The music may have died on Feb. 3, 1959, but the tunes of late greats Buddy Holly, the Big Bopper and Richie Valens will be exhumed on Jan. 12 at the Bell House, at a modern-day cabaret tribute to the big three.
“The Day the Music Died” is a celebration of late 1950s music that harks back to the plane crash that claimed the lives of Holly, Valens and the Big Bopper, and sent shock waves through the country’s pop culture-conscious. But this isn’t your grandma’s sock hop: the show features aerial performers, fire dancers, acrobats, original musical arrangements, and sizzling burlesque.

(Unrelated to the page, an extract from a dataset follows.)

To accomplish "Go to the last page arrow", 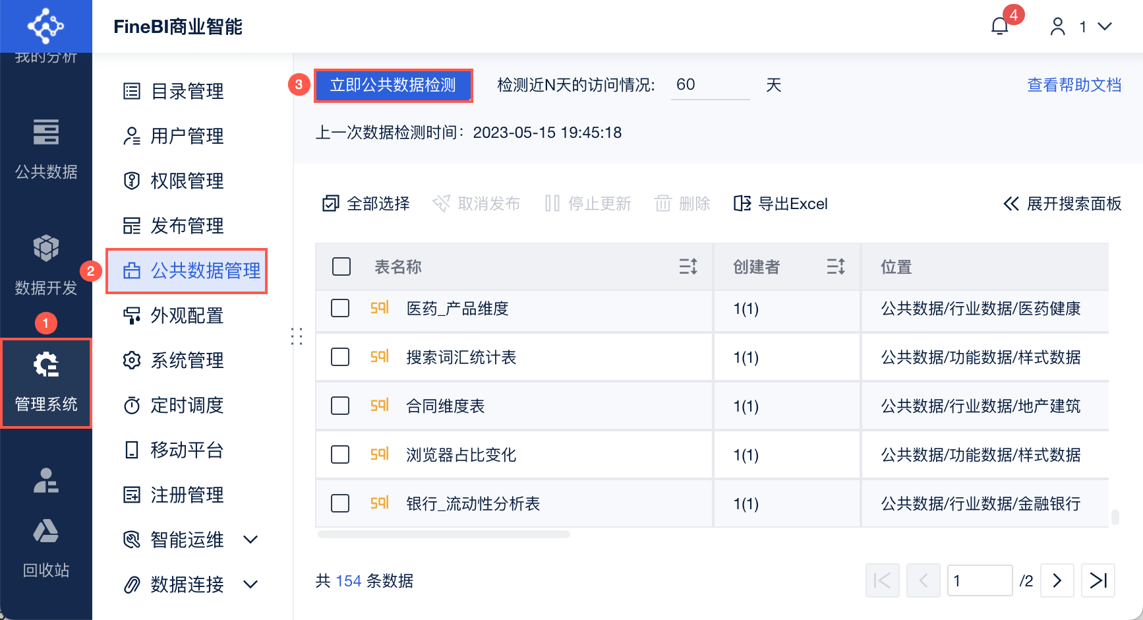I will [x=1098, y=580].
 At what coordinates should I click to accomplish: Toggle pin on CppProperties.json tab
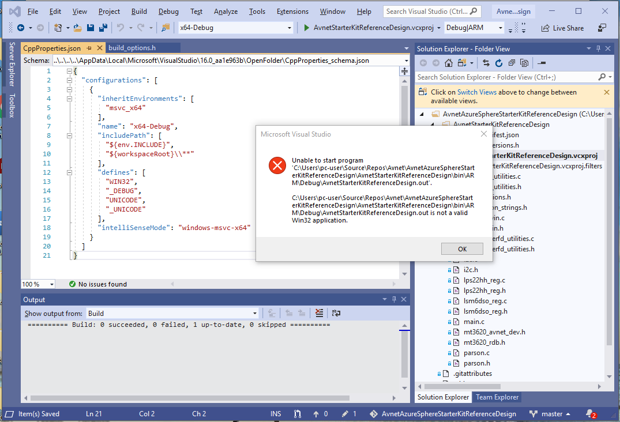point(89,48)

“It’s brass bands covering the doo-wop and early jazz of that time, with aerial acrobatics with fire and dance numbers,” said Kae Burke, co-organizer and founder of Williamsburg art space, House of Yes. “There was so much music in such a small era.”
Burke and co-organizer, Francesca Hoffman of the Rude Mechanical Orchestra, decided to focus on the music of the late 1950s as a lens through which to examine the changing social mores of a time considered to be a modern age of innocence.
“It’s pinpointing the ‘Day the Music Died’ plane crash as a turning point,” Burke continued, “when popular culture sort of switched from the American Dream to a new exploration of how people live in America.”
The show includes performances by the Good to Go Girls dance troupe; doo-wop covers by vocalists Vanessa Cronan, Nicole Tourtelot, Xavier and Joshua Lerner; a drag performance by Ariana Huffenstuff; acrobatics by the Lady Circus; and more.
“For those who died in the plane crash — these were the voices of America, and all of a sudden they were silenced,” Burke said. “So we’re exploring the underbelly of that age of innocence; maybe everything looks hunky-dory, but there was something going on underneath it all.”